● HOW TO COMPLETE THIS TASK: Repeat the records below word for word, but start at the line that contains "Viewport: 700px width, 506px height.", stop after the last line, and include nothing else.

● MATERIAL FOR THE TASK:
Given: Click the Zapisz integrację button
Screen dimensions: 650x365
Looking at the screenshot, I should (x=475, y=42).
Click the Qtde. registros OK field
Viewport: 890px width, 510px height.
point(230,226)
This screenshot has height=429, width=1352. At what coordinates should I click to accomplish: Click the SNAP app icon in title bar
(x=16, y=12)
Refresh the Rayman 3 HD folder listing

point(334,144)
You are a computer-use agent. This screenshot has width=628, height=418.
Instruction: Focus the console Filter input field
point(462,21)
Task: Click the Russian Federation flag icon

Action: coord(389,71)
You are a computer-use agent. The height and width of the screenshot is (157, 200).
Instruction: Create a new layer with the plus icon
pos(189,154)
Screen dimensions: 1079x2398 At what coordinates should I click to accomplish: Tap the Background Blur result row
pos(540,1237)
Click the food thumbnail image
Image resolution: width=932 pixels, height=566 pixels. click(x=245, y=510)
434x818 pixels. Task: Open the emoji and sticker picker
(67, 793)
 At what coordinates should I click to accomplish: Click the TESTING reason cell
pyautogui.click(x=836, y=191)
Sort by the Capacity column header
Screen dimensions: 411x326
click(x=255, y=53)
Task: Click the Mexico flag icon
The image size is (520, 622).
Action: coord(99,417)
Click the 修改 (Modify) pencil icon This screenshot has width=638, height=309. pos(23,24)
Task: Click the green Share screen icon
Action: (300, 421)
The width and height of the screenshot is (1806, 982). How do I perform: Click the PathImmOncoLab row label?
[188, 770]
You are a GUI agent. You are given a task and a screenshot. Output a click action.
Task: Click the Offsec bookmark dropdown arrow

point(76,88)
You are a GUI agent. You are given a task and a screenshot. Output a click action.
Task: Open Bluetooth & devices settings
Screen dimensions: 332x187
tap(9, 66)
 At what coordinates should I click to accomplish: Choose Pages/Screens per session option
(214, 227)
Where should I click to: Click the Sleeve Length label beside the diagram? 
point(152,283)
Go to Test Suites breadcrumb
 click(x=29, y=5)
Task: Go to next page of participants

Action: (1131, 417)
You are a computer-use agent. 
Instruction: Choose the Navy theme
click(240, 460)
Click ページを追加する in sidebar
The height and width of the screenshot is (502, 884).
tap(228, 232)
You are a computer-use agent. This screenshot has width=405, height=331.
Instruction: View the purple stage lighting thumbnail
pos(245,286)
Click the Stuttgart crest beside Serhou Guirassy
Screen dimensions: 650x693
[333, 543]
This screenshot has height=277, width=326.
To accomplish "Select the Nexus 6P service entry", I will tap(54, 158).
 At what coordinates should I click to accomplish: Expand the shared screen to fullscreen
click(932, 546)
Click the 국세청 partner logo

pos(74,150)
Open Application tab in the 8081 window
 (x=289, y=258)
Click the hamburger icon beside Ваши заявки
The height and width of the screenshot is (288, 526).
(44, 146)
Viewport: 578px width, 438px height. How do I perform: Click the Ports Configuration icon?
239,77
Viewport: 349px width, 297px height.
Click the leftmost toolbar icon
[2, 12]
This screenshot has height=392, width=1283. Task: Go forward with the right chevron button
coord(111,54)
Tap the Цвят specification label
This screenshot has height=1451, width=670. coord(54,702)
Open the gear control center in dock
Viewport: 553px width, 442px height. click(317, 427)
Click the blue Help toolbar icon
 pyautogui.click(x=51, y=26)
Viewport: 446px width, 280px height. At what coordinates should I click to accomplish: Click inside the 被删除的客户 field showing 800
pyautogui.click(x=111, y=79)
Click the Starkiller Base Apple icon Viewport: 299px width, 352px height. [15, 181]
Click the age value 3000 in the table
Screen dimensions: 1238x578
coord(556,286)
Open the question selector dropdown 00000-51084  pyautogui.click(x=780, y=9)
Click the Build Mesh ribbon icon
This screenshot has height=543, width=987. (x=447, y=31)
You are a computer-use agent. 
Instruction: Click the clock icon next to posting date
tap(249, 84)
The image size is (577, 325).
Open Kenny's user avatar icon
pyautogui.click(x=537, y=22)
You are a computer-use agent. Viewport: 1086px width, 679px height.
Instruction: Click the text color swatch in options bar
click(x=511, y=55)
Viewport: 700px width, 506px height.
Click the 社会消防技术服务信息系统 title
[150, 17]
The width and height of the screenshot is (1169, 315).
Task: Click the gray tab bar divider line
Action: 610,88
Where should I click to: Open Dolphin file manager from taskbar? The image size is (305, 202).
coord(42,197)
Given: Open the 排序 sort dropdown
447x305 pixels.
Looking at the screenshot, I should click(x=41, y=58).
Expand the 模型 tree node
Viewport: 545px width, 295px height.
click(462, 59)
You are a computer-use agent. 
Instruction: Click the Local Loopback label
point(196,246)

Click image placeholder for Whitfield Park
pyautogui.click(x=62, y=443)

● EXERCISE SOLUTION:
Viewport: 700px width, 506px height.
Click the 社会消防技术服务信息系统 title
[150, 17]
The width and height of the screenshot is (1169, 315).
Task: Click the gray tab bar divider line
Action: 610,88
Where should I click to: Open Dolphin file manager from taskbar? The image size is (305, 202).
coord(42,197)
Given: Open the 排序 sort dropdown
447x305 pixels.
Looking at the screenshot, I should click(x=41, y=58).
Expand the 模型 tree node
Viewport: 545px width, 295px height.
click(462, 59)
You are a computer-use agent. 
Instruction: Click the Local Loopback label
point(196,246)

Click image placeholder for Whitfield Park
pyautogui.click(x=62, y=443)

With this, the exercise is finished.